---------- Dataset records ----------

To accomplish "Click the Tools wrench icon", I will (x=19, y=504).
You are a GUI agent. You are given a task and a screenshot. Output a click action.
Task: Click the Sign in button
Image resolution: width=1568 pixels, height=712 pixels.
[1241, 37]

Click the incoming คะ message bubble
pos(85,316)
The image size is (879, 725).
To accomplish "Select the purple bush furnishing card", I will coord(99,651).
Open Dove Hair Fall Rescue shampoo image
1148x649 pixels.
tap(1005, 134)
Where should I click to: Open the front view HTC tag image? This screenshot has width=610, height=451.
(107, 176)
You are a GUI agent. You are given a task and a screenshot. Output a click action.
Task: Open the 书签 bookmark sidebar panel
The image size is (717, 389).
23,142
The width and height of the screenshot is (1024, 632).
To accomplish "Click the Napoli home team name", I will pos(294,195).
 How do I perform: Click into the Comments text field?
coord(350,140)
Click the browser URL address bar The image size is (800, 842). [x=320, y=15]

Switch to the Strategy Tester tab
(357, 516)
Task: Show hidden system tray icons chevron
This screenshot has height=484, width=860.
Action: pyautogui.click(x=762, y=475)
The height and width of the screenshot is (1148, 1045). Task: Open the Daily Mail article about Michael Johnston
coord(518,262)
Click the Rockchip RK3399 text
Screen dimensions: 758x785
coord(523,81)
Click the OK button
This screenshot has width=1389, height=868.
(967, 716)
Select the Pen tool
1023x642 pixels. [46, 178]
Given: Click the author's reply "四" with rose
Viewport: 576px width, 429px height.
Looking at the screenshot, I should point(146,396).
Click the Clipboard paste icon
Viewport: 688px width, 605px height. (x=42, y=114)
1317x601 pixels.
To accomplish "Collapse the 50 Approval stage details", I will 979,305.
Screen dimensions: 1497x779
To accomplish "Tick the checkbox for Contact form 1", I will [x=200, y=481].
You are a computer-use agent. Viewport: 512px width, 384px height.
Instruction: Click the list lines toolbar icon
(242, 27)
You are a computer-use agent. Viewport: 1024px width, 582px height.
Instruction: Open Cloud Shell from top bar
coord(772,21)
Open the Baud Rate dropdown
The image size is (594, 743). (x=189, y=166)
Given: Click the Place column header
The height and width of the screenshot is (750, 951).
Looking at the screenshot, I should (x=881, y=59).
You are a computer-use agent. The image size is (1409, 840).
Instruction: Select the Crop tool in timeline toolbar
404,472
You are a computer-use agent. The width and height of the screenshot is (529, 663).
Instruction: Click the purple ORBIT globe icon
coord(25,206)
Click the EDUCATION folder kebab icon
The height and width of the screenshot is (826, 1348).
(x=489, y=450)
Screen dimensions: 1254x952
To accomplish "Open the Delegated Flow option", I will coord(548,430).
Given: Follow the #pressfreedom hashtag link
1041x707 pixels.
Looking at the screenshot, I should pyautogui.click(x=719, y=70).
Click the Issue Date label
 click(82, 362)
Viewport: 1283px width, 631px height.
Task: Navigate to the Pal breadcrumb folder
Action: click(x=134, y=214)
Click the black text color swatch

----------

Task directions ▸ Output every entry exactly as it appears.

Response to the task ▸
To accomplish "Click the Tools wrench icon", I will (x=19, y=504).
You are a GUI agent. You are given a task and a screenshot. Output a click action.
Task: Click the Sign in button
Image resolution: width=1568 pixels, height=712 pixels.
[1241, 37]

Click the incoming คะ message bubble
pos(85,316)
The image size is (879, 725).
To accomplish "Select the purple bush furnishing card", I will coord(99,651).
Open Dove Hair Fall Rescue shampoo image
1148x649 pixels.
tap(1005, 134)
Where should I click to: Open the front view HTC tag image? This screenshot has width=610, height=451.
(107, 176)
You are a GUI agent. You are given a task and a screenshot. Output a click action.
Task: Open the 书签 bookmark sidebar panel
The image size is (717, 389).
23,142
The width and height of the screenshot is (1024, 632).
To accomplish "Click the Napoli home team name", I will pos(294,195).
 How do I perform: Click into the Comments text field?
coord(350,140)
Click the browser URL address bar The image size is (800, 842). [x=320, y=15]

Switch to the Strategy Tester tab
(357, 516)
Task: Show hidden system tray icons chevron
This screenshot has height=484, width=860.
Action: pyautogui.click(x=762, y=475)
The height and width of the screenshot is (1148, 1045). Task: Open the Daily Mail article about Michael Johnston
coord(518,262)
Click the Rockchip RK3399 text
Screen dimensions: 758x785
coord(523,81)
Click the OK button
This screenshot has width=1389, height=868.
(967, 716)
Select the Pen tool
1023x642 pixels. [46, 178]
Given: Click the author's reply "四" with rose
Viewport: 576px width, 429px height.
Looking at the screenshot, I should point(146,396).
Click the Clipboard paste icon
Viewport: 688px width, 605px height. (x=42, y=114)
1317x601 pixels.
To accomplish "Collapse the 50 Approval stage details", I will 979,305.
Screen dimensions: 1497x779
To accomplish "Tick the checkbox for Contact form 1", I will [x=200, y=481].
You are a computer-use agent. Viewport: 512px width, 384px height.
Instruction: Click the list lines toolbar icon
(242, 27)
You are a computer-use agent. Viewport: 1024px width, 582px height.
Instruction: Open Cloud Shell from top bar
coord(772,21)
Open the Baud Rate dropdown
The image size is (594, 743). (x=189, y=166)
Given: Click the Place column header
The height and width of the screenshot is (750, 951).
Looking at the screenshot, I should (x=881, y=59).
You are a computer-use agent. The image size is (1409, 840).
Instruction: Select the Crop tool in timeline toolbar
404,472
You are a computer-use agent. The width and height of the screenshot is (529, 663).
Instruction: Click the purple ORBIT globe icon
coord(25,206)
Click the EDUCATION folder kebab icon
The height and width of the screenshot is (826, 1348).
(x=489, y=450)
Screen dimensions: 1254x952
To accomplish "Open the Delegated Flow option", I will coord(548,430).
Given: Follow the #pressfreedom hashtag link
1041x707 pixels.
Looking at the screenshot, I should pyautogui.click(x=719, y=70).
Click the Issue Date label
 click(82, 362)
Viewport: 1283px width, 631px height.
Task: Navigate to the Pal breadcrumb folder
Action: click(x=134, y=214)
Click the black text color swatch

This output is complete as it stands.